Sul suo passato: "Ero un bambino molto vivace, ma sempre col vizio del pallone. Ricordo sempre quando mio padre, magari vicino alle feste di Natale, mi portava alla Incaba di Viareggio, un negozio di giocattoli di ben tre piani. Il paradiso di ogni bambino. Io mi fermavo sempre all'inizio, dove c'erano i cesti coi palloni. Ne prendevo uno ed ero già felice. Vedo ancora i vecchi amici? Sì, il gruppo è rimasto bello unito. Per chi tifavo? Milan, quegli erano gli anni d'oro dei rossoneri. Come ho cominciato a capire che questa poteva diventare davvero la mia professione ho messo da parte tutto: per un professionista il tifo non esiste. Se mi piace Carrara? Tantissimo. Se penso che più o meno l'80% dei musei raccoglie opere scolpite sul nostro marmo non posso che essere ancora più orgoglioso. Operai o scultori? Con gli operai, senza nemmeno un dubbio. Prima squadra? L'Atletico Carrara, dai 4 ai 7 anni. Poi sono passato all'Empoli: in quegli anni, tra i dirigenti azzurri c'erano Niccolini e Cappelletti che poi ho ritrovato qui. Siccome l'Empoli non aveva la squadra per la mia categoria, passai al Panzano, società affiliata. A 10 anni sono arrivato a Firenze: mi ha preso il direttore Leonardi. I miei allenatori? Ho avuto Gabbanini, che oggi allena i Giovanissimi Nazionali, Semplici, Guerri, Sarti e qualche volta Buso. Cosa ho vinto coi baby? La Supercoppa Italiana, contro la Roma, all'Olimpico. Giocatore viola che mi piaceva di più? Mutu. Era il più rappresentativo di quella Fiorentina e, quando ho avuto modo di conoscerlo, anche dopo il suo addio alla Fiorentina, ho incontrato una persona straordinaria, bravissimo. Ruolo da piccolo? Facevo di tutto, correvo dietro al pallone: dov'era il pallone, più o meno c'ero sempre anche io. Dove vivevo? In un appartamento a fianco di Promesse Viola. Avevo un po' più di libertà di movimento, ma ero controllatissimo."

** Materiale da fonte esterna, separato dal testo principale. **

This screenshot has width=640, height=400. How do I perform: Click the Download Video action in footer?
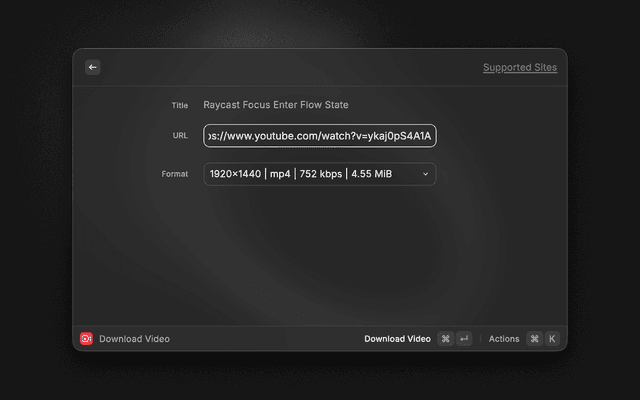click(397, 339)
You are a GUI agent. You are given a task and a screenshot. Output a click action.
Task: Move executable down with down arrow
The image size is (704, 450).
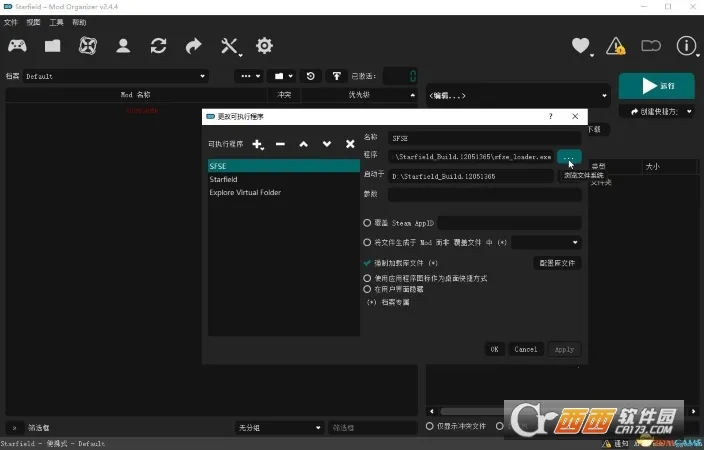click(x=327, y=145)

Sulla Fiorentina: "I giovani la strada giusta? Credo di sì. Questa Fiorentina è frutto del bel lavoro che c'è dietro e che, di solito e forse purtroppo, si apprezza solo alla fine. Attorno a noi e tanti altri giovani c'è un progetto ed è questo che fa la differenza. Se mi sento Fiorentino? Sì, perché sono arrivato a Firenze che avevo 12 anni: ho giocato nelle giovanili e sono arrivato fino alla prima squadra e questo è qualcosa che mi porterò dietro per sempre. Mi sento legato alla Fiorentina, credo che sia giusto e ne sono persino orgoglioso. Se peserà amore per la Fiorentina in caso di offerte? L'amore per la maglia viola, sulla bilancia, peserà eccome. Io sono abituato a stare zitto e a lavorare. Quando un ostacolo ti si mette nel mezzo, intralciandoti la strada, vuol dire che va bene. Se non hai mai nessun intoppo significa che sei appagato, per certi versi persino morto."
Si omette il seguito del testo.